§ **The task**
Set down the final stretch of the data, from the line that holds "Instruction: Click the ping two-arrows icon" through the last line, both included, with pictures left out.

Records to use below:

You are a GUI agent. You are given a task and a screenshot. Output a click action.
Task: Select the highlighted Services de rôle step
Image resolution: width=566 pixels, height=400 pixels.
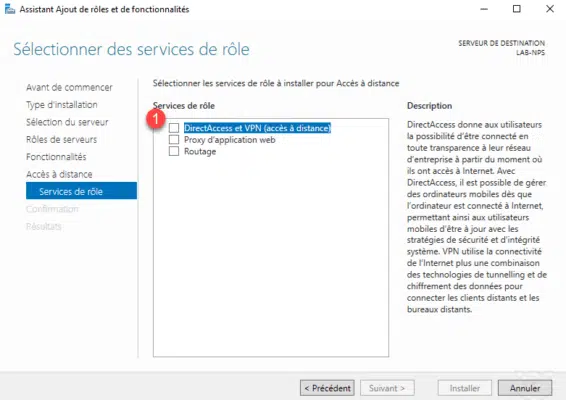(x=81, y=191)
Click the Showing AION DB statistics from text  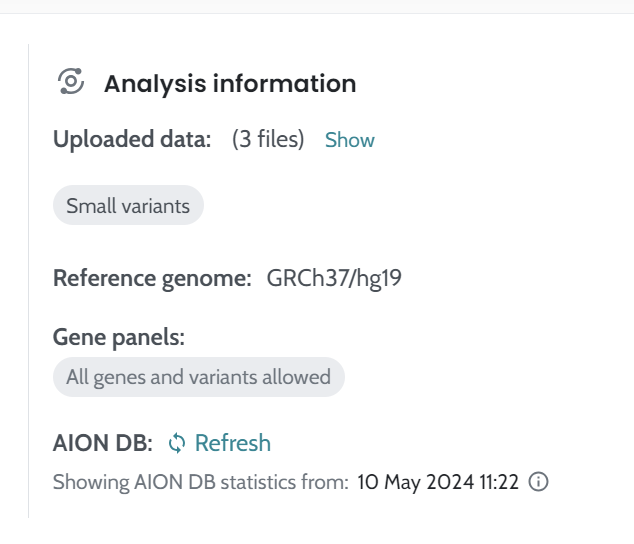pyautogui.click(x=200, y=482)
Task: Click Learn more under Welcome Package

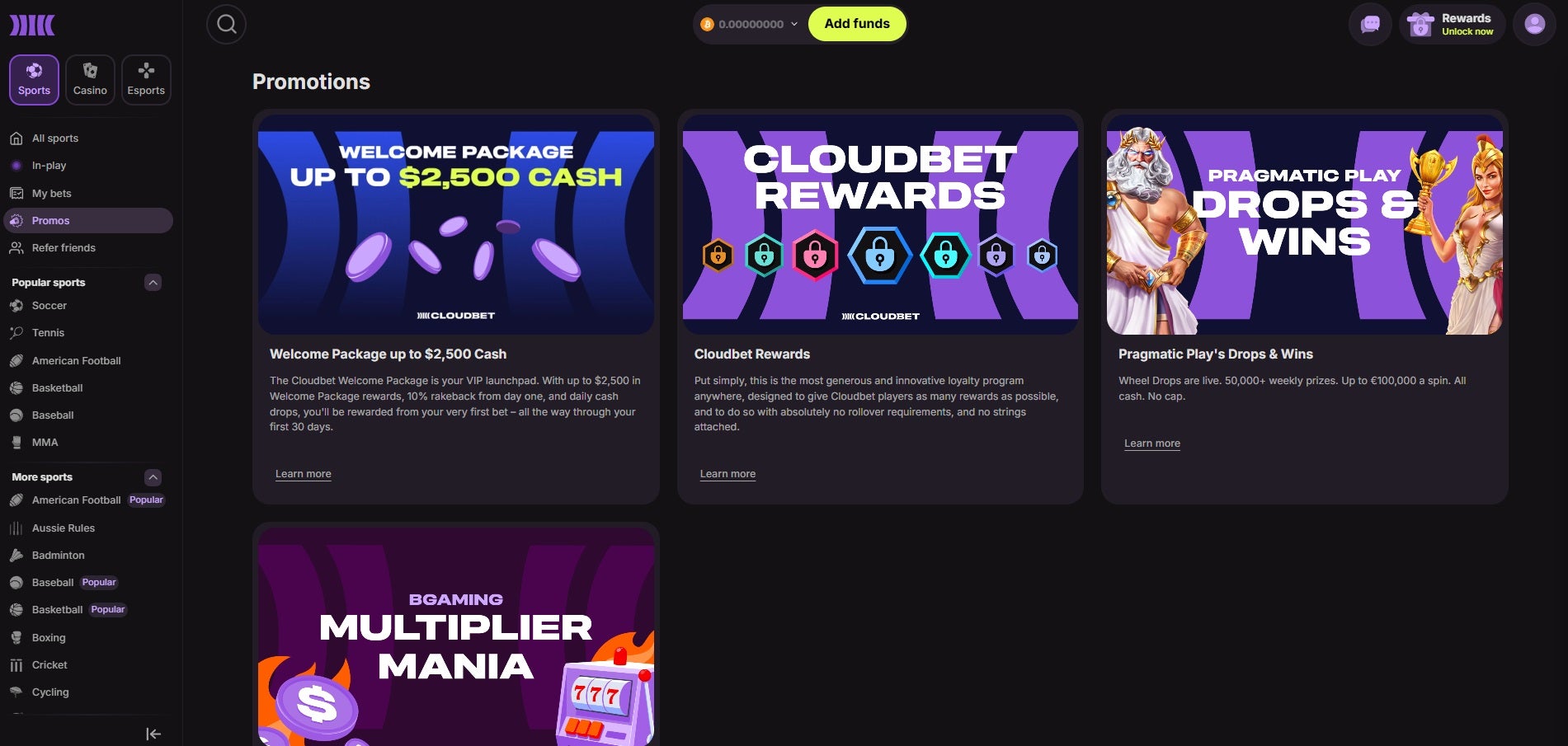Action: tap(304, 474)
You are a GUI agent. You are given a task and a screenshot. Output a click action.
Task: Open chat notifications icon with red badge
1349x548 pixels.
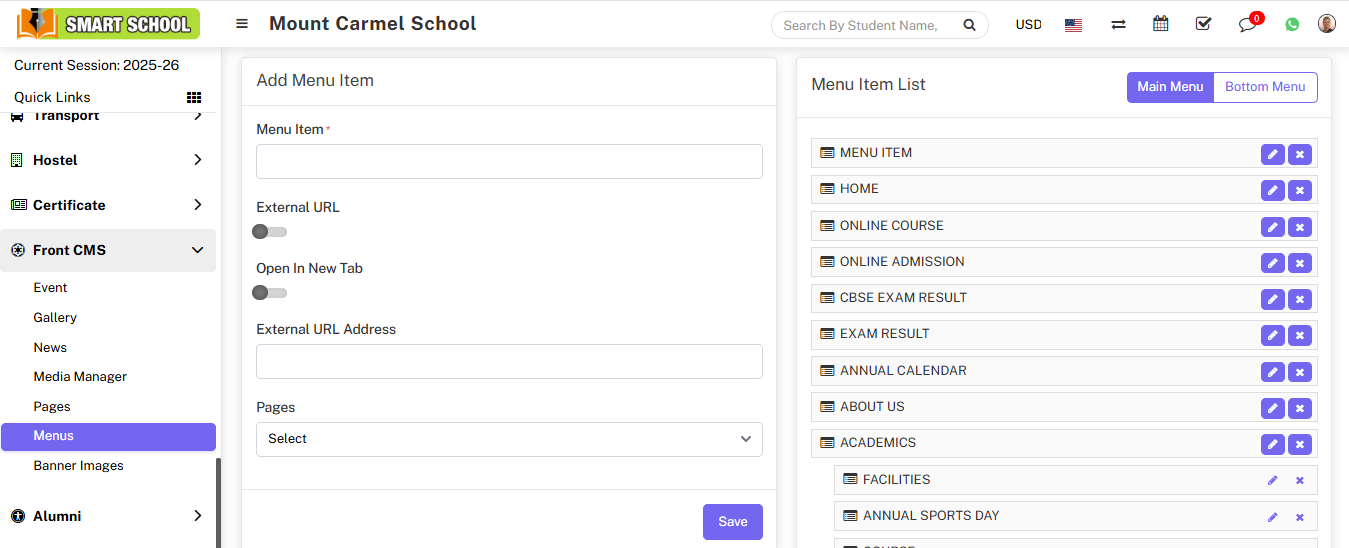click(x=1247, y=24)
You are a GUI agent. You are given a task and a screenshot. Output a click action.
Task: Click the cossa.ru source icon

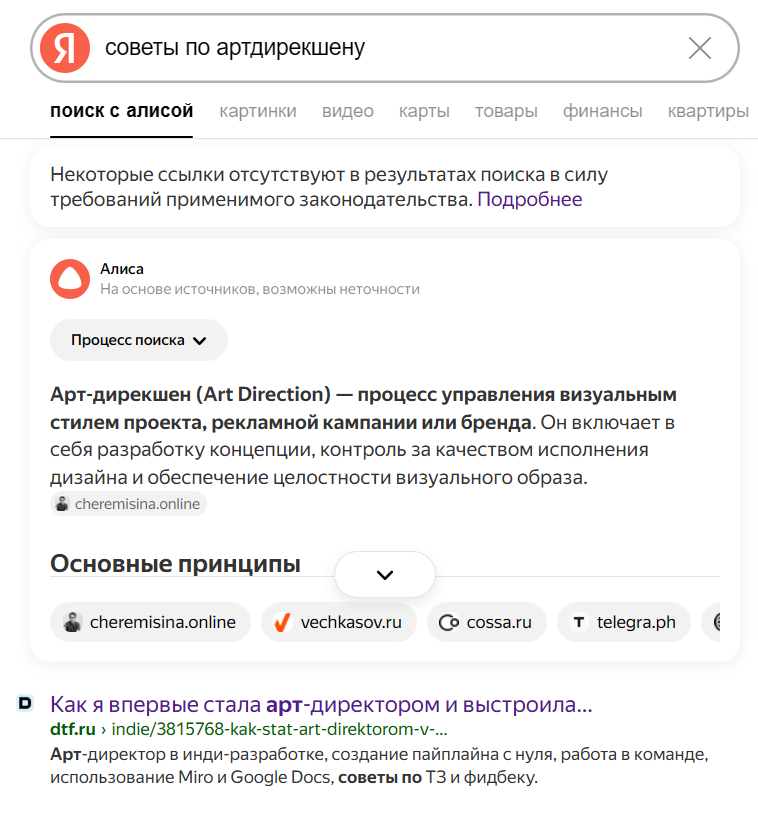449,622
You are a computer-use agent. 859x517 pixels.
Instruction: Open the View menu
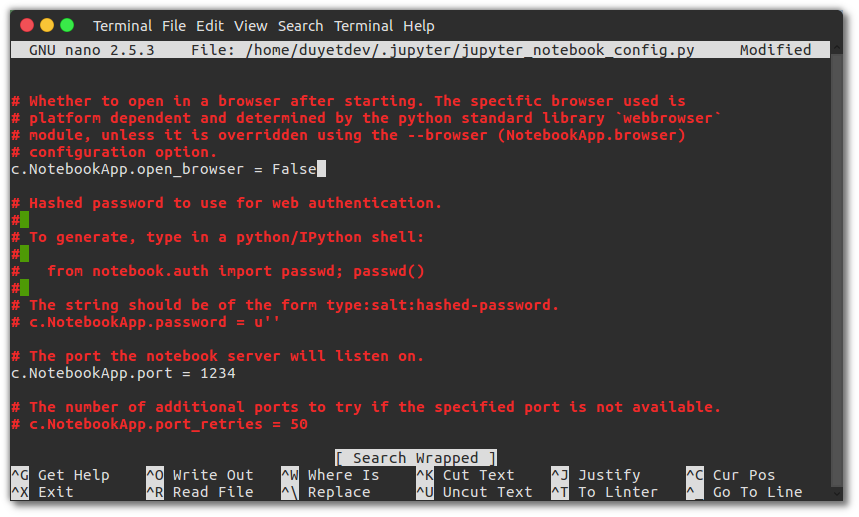(x=250, y=26)
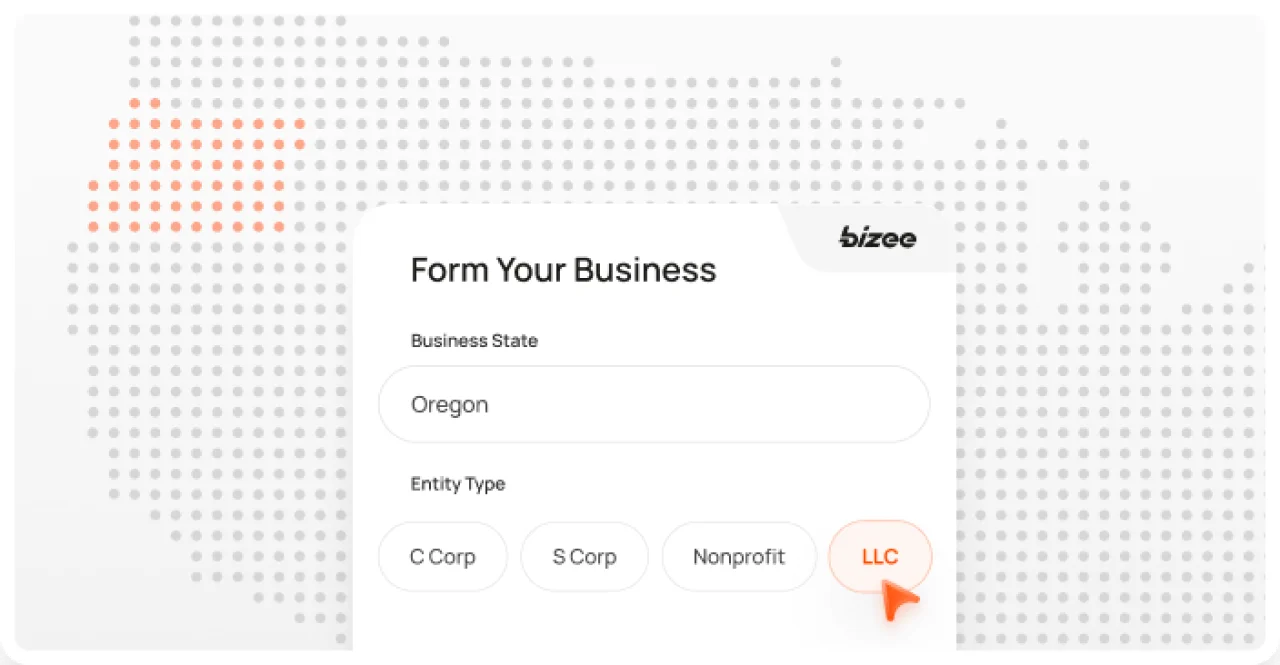This screenshot has height=665, width=1280.
Task: Select the S Corp entity type
Action: click(584, 557)
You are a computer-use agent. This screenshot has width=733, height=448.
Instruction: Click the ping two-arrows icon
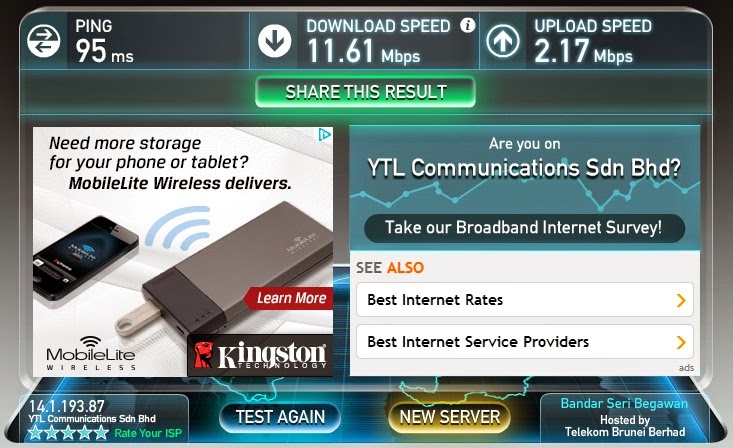click(43, 41)
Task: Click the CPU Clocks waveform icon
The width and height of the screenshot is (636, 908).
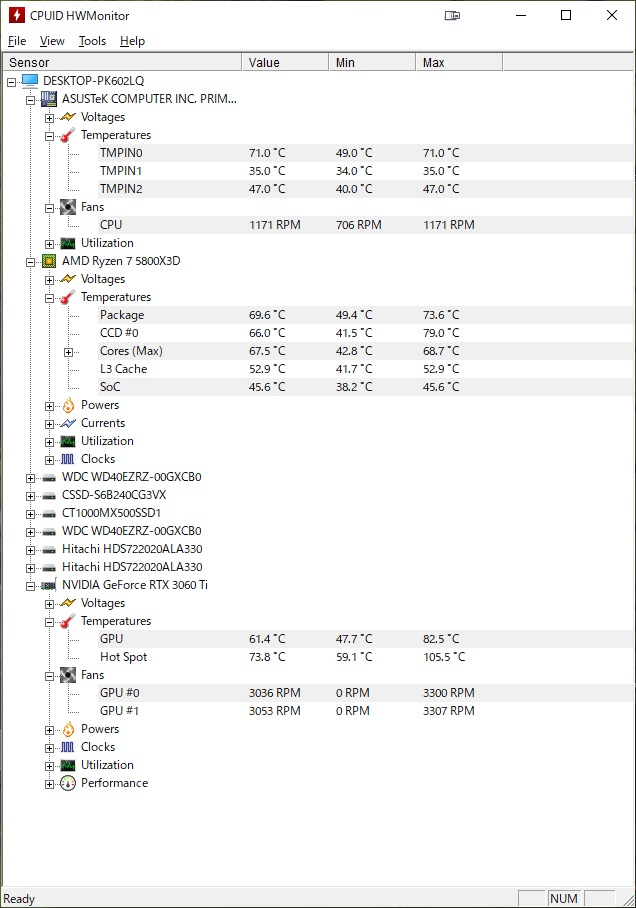Action: tap(68, 459)
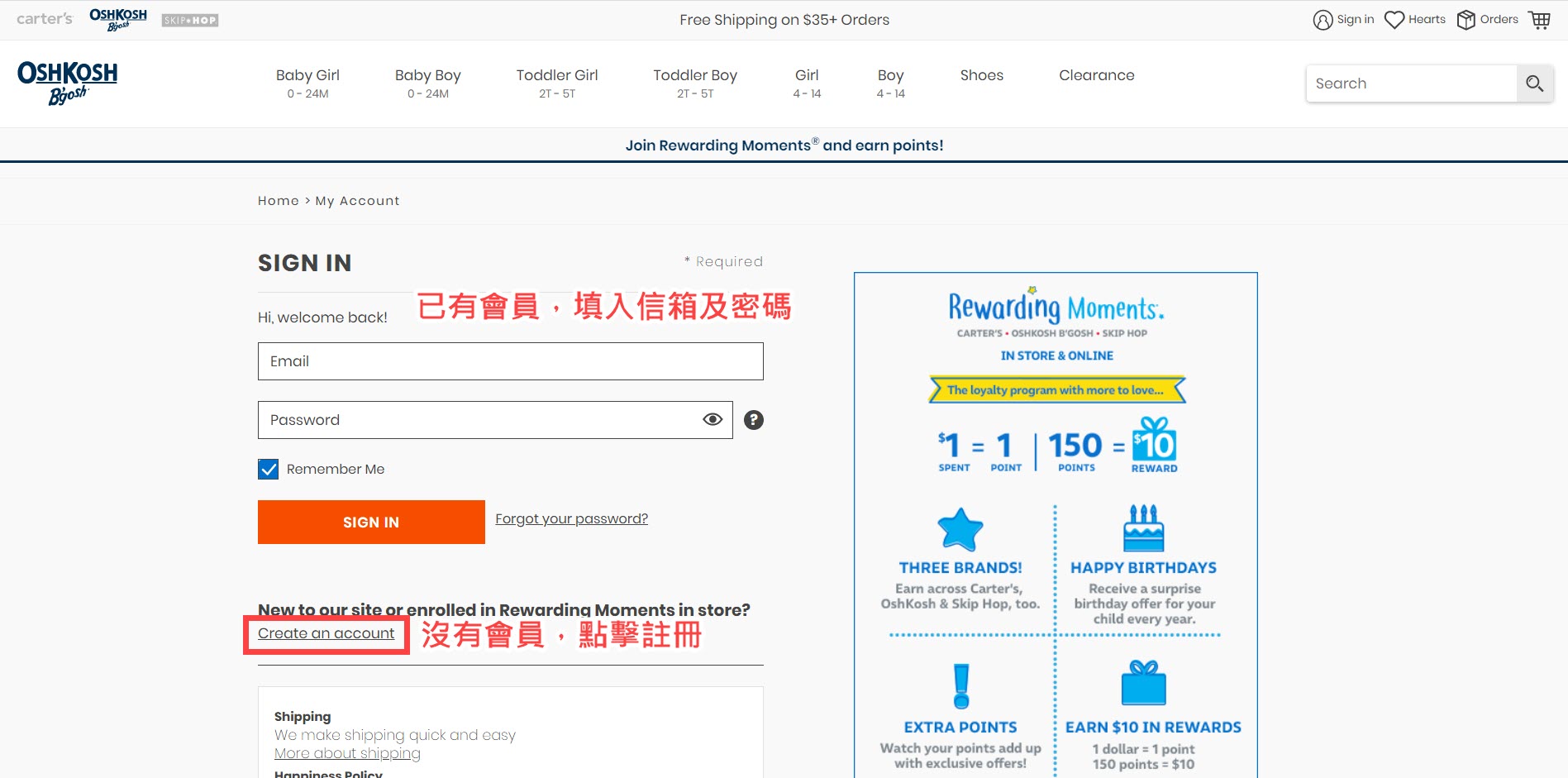This screenshot has height=778, width=1568.
Task: Toggle password visibility eye icon
Action: coord(712,420)
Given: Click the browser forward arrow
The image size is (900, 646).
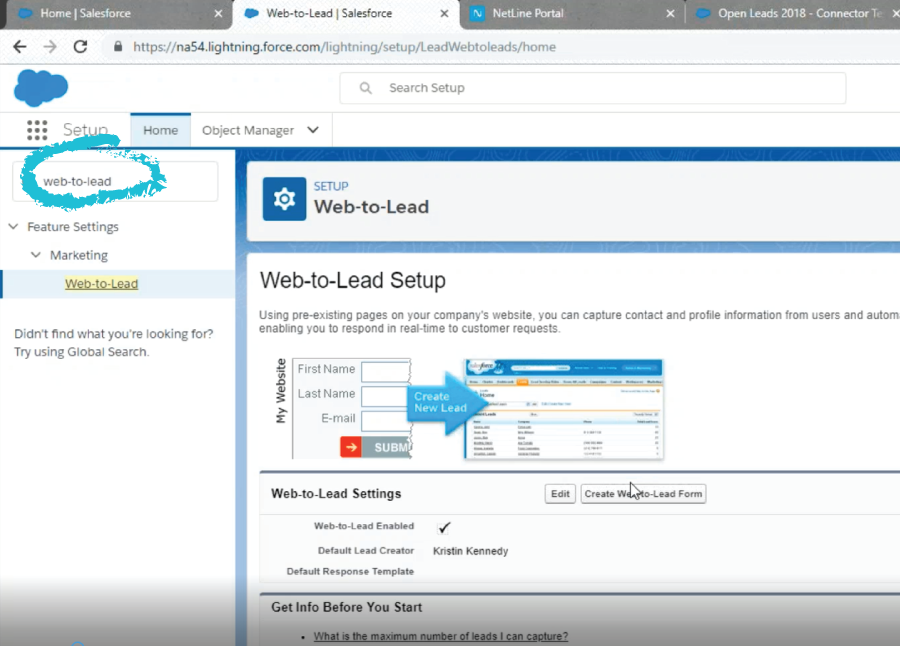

End of Records to use.

§ **Task result**
Instruction: Click the ping two-arrows icon
click(43, 41)
Task: Click the CPU Clocks waveform icon
The width and height of the screenshot is (636, 908).
Action: tap(68, 459)
This screenshot has height=778, width=1568.
Task: Toggle password visibility eye icon
Action: coord(712,420)
Given: Click the browser forward arrow
The image size is (900, 646).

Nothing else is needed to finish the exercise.